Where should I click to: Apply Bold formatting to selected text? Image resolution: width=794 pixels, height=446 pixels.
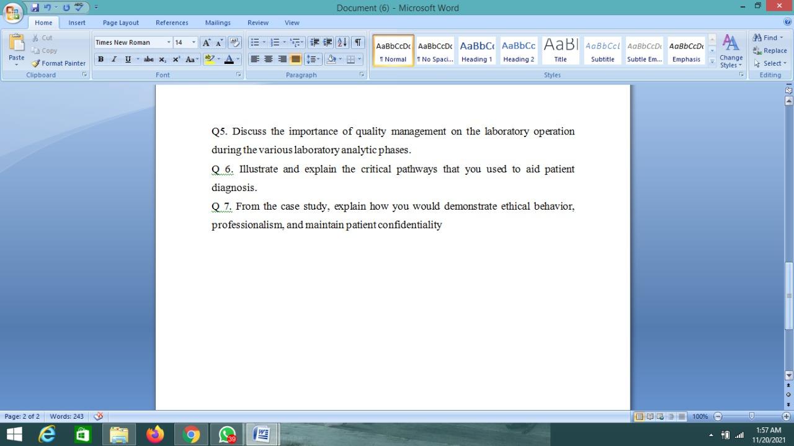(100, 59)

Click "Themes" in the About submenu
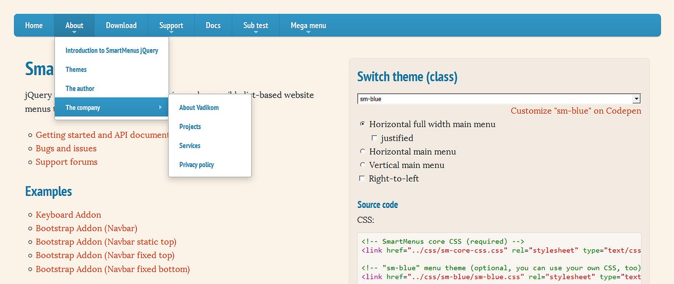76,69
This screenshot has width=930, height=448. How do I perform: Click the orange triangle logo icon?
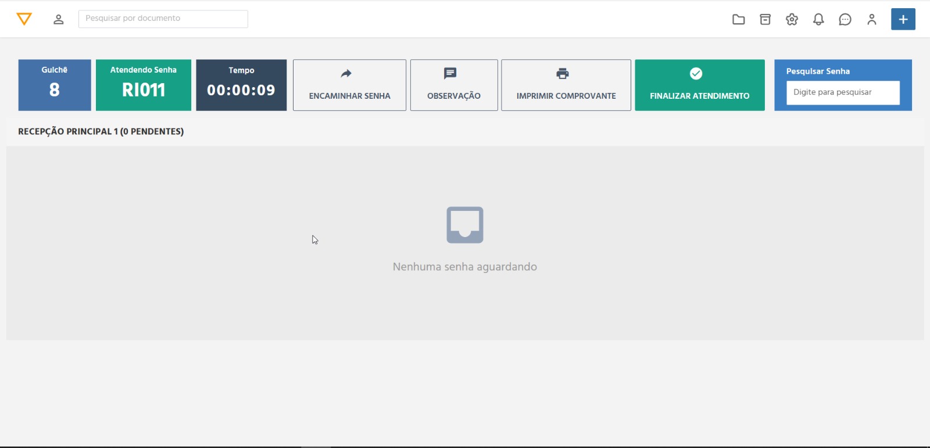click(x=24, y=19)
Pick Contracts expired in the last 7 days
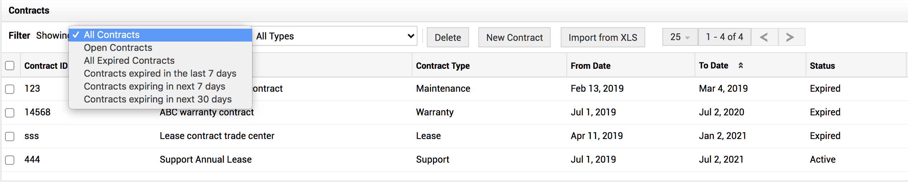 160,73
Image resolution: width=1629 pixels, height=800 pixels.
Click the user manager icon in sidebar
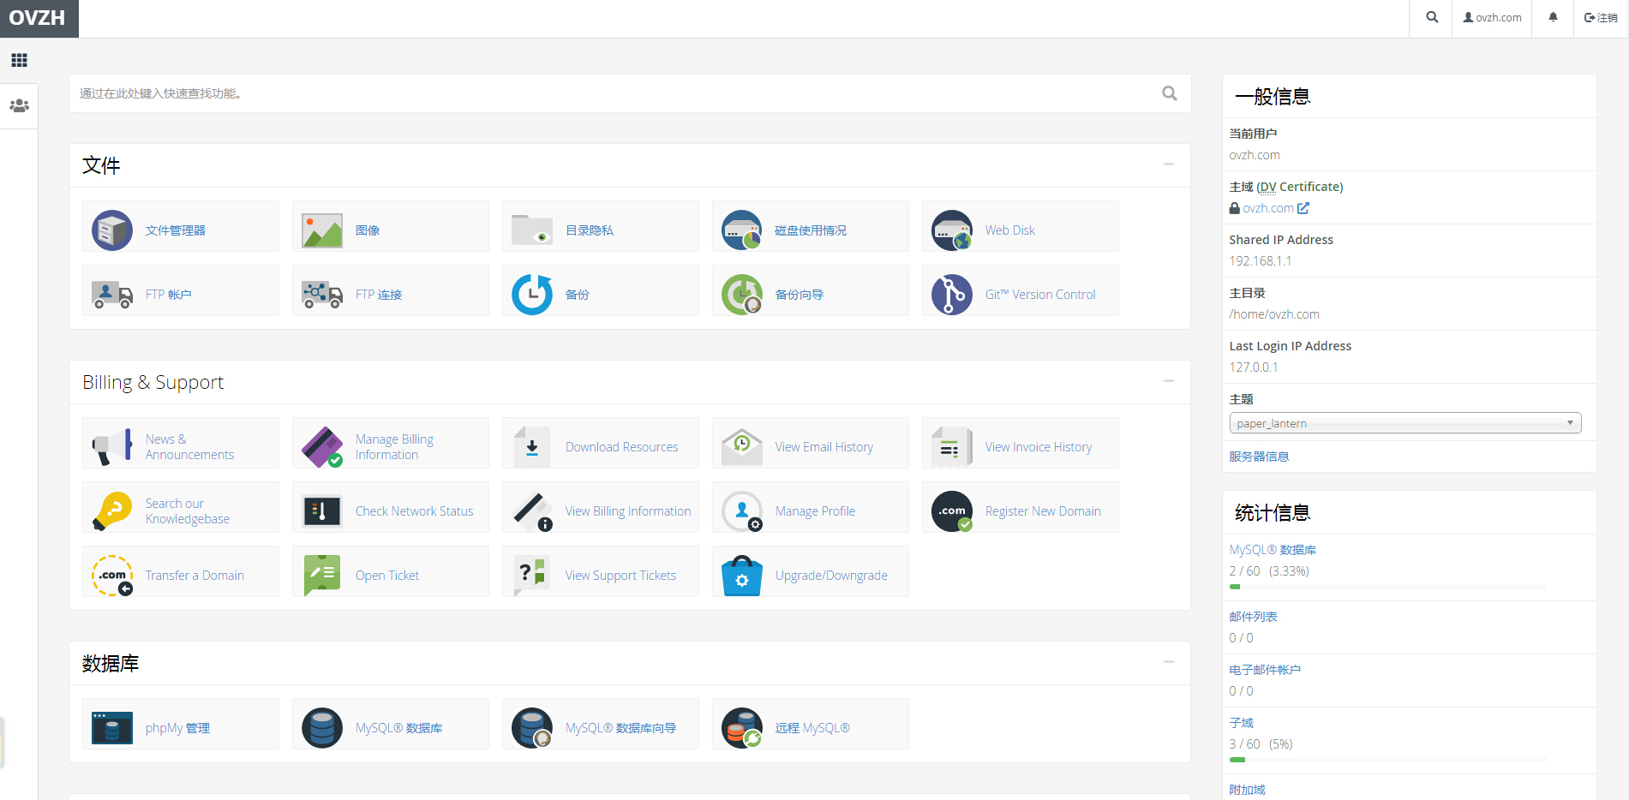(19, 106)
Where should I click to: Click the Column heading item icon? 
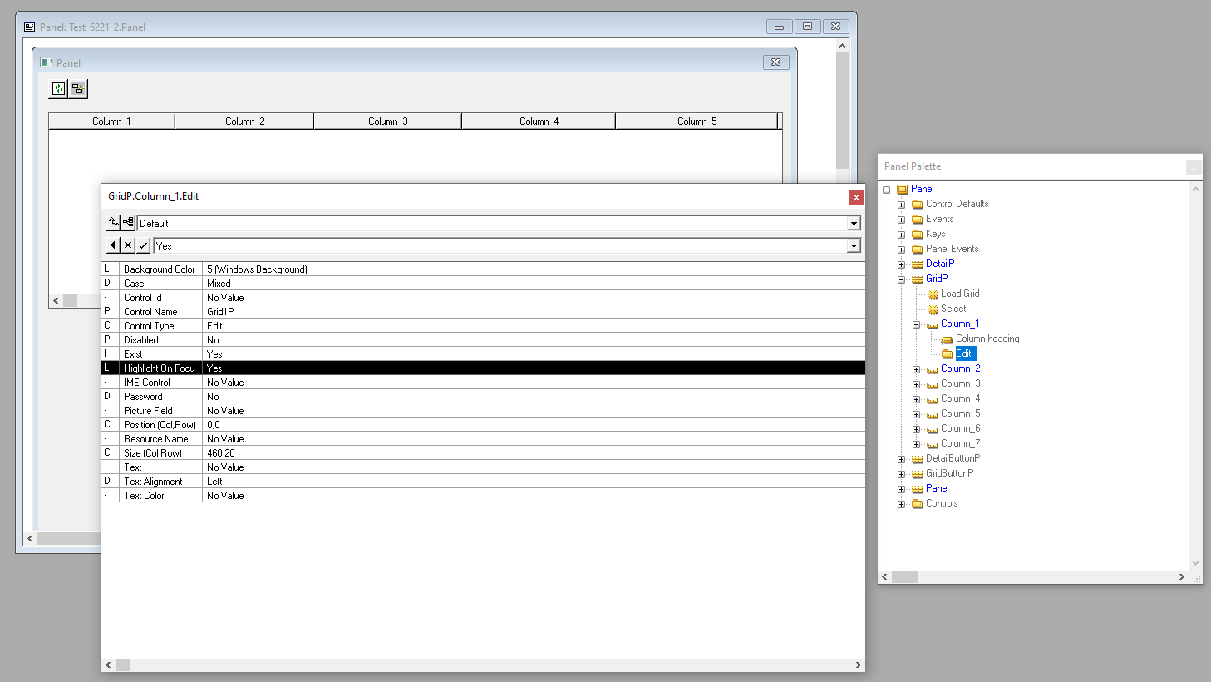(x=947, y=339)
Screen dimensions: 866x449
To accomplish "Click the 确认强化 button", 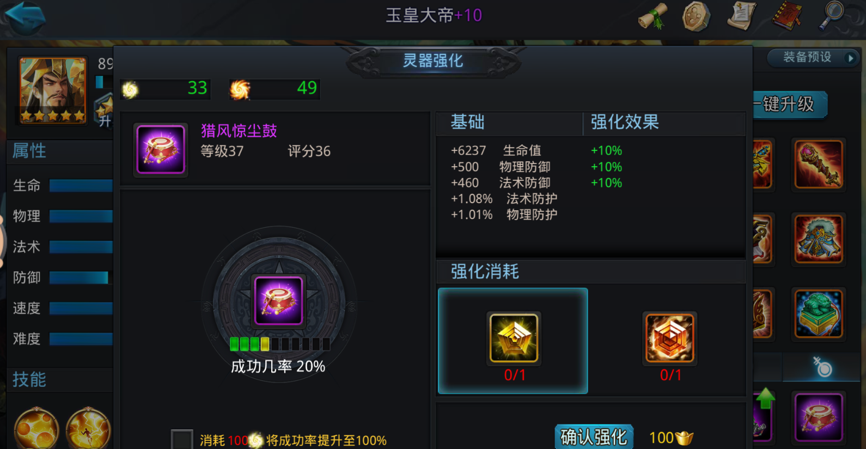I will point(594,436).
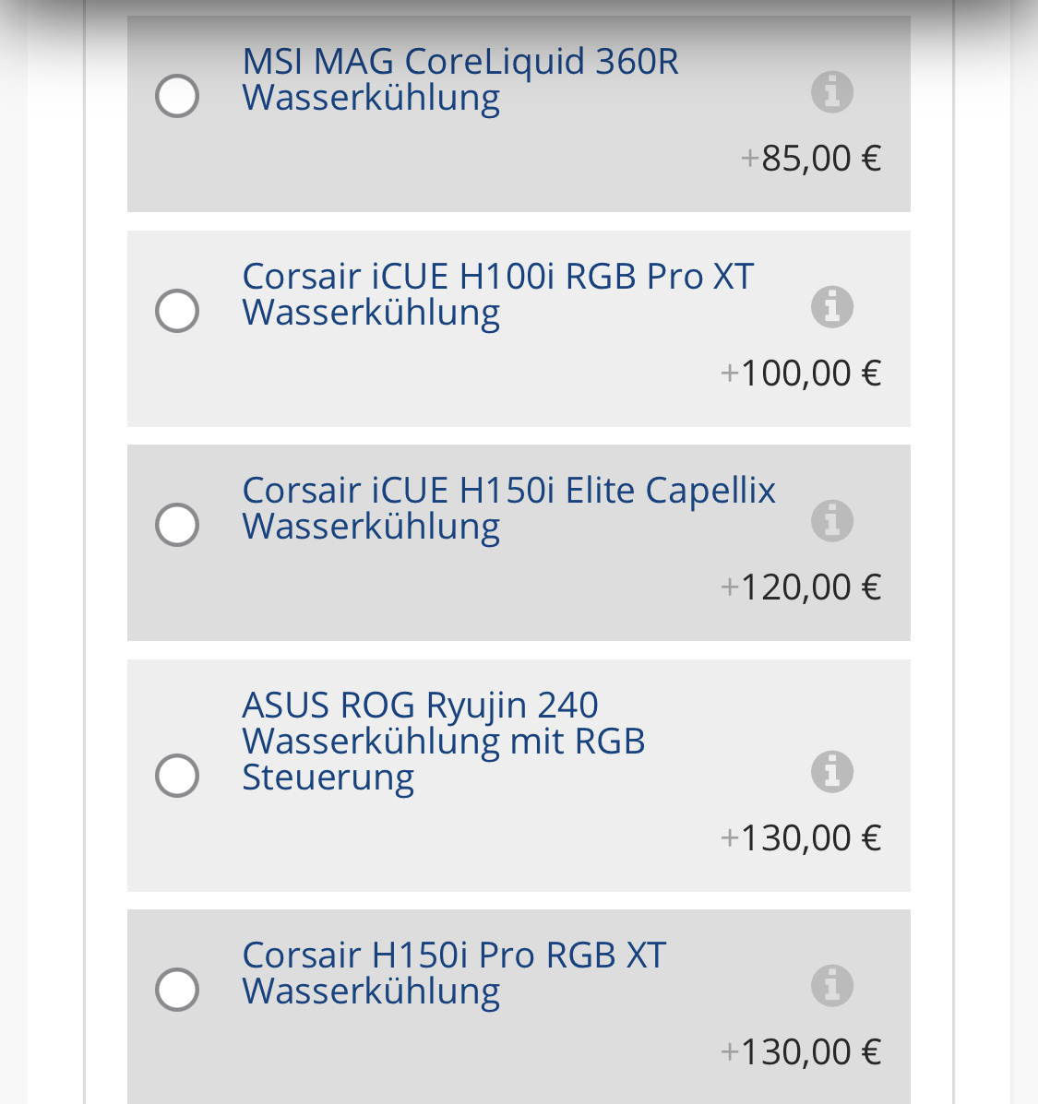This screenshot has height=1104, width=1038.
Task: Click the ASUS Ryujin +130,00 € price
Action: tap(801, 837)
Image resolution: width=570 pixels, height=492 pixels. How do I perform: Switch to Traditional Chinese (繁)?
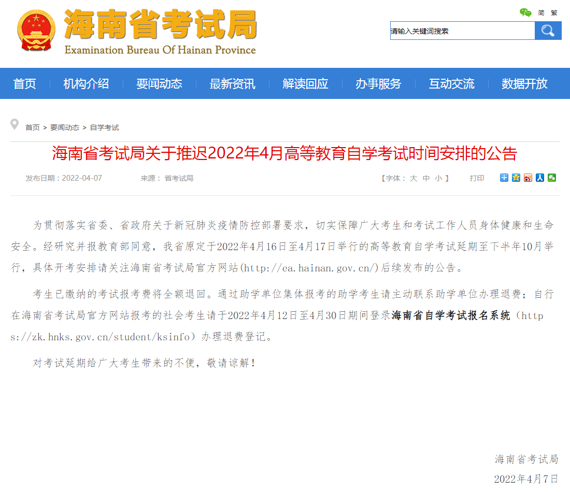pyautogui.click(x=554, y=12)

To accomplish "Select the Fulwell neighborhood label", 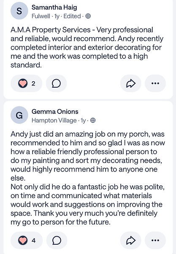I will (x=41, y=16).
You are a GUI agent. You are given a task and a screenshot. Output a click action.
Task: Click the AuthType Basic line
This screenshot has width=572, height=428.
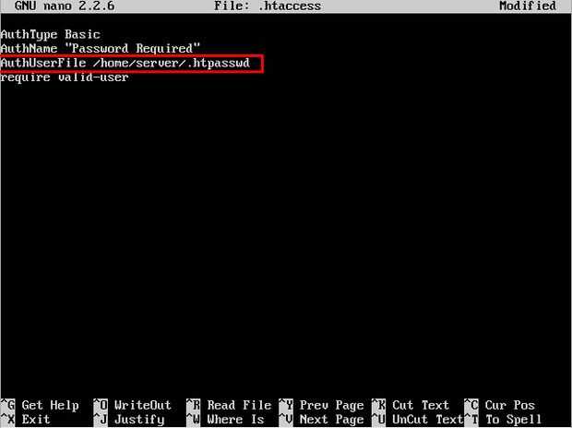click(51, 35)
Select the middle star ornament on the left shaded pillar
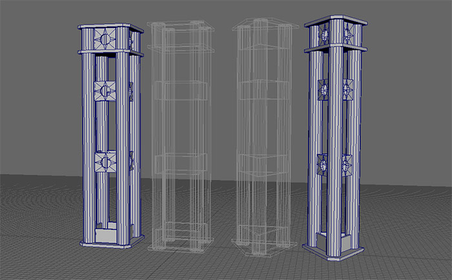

+++++

### Action item
From the line containing "Task: Click the AuthType Basic line" down to the last line of the data, print every line exactly and nothing else. Pictures stay out of the copy.

### Finished exercise
Task: Click the AuthType Basic line
This screenshot has width=572, height=428.
click(51, 35)
Select the middle star ornament on the left shaded pillar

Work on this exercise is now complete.